ASCE has honored Bharadwaj R.K. Mantha, Ph.D., A.M.ASCE; Carol C. Menassa, Ph.D., A.M.ASCE; Vineet R. Kamat, Ph.D., M.ASCE, and Clive R. D’Souza with the 2021 Arthur M. Wellington Prize for their paper “Evaluation of Preference- and Constraint-Sensitive Path Planning for Assisted Navigation in Indoor Building Environments,” Journal of Computing in Civil Engineering, June 2020.
Lack of access to independent and effective end-to-end (E2E) transportation and mobility has life-altering implications for people with physical disabilities (PPD). Research has consistently shown that mobility constraints in PPD reduce access to education, employment, and healthcare; exacerbate physical and mental stress leading to other chronic morbidities; and impose a significant burden on families, caregivers, the healthcare system, and society. Collectively, the unrealized potential of PPD and their missed contributions to society are substantial. Independent transportation and mobility in PPD notably enhances their quality of life by allowing social inclusion and promoting self-esteem while reducing caregiver burden.
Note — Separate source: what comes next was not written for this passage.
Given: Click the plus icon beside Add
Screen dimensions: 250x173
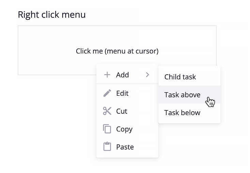Looking at the screenshot, I should (107, 75).
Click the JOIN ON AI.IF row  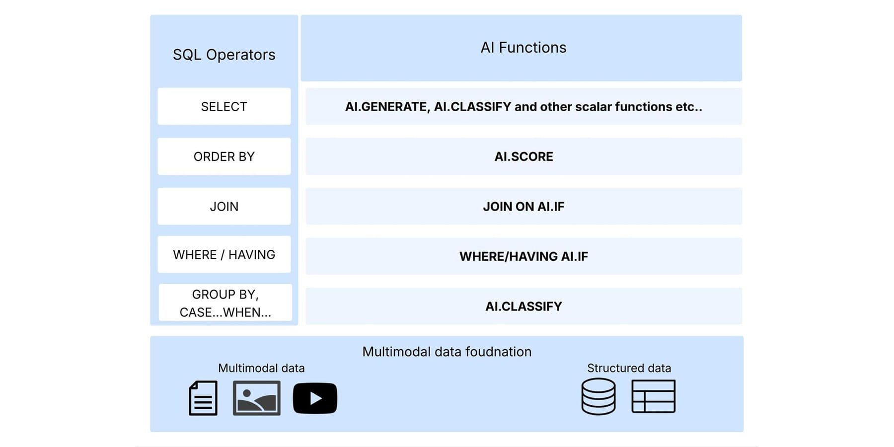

Despite significant technological advances in the last few decades, PPD who rely on wheeled mobility devices continue to face significant challenges when independently navigating inside complex indoor building environments.
Several technological solutions have been explored to address this issue in previous work. For example, vision-based techniques that utilize fiducial markers as visual cues for assisted navigation have received particular attention because of their cost-effectiveness, reconfigurability, and ease of installation. Although such previous work addressed indoor localization for assisted navigation, it did not adequately address the fundamental aspects of indoor path planning, particularly in the context of considering human preferences or physical constraints present in the built environment.
The study presented in the awarded paper addresses these key research gaps by developing fundamental rules for creating an indoor attribute-loaded graph network and a marker network map, developing a generic algorithm for determining optimal paths (instead of shortest paths only) from attribute-loaded networks and integrating the findings within an interactive user interface (UI). A scenario analysis followed by a usability study in a real physical environment was conducted to evaluate the navigation interface. The results strongly demonstrated the effectiveness of the proposed navigation system and provided design insights for improving the usability and performance of the proposed approach. The research presented in this paper has developed a game-changing capability that has the potential of significantly improving the mobility of PPD in indoor buildings and other built environments.
Mantha is visiting assistant professor at University of Sharjah, UAE; Menassa is an associate professor at the University of Michigan; Kamat is a professor of civil and environmental engineering at the University of Michigan; and D’Souza is an assistant professor at University of Michigan, Ann Arbor.
The Arthur M. Wellington Prize is awarded to the author or authors of a paper on transportation on land, on the water, in the air, or on foundations, and closely related subjects.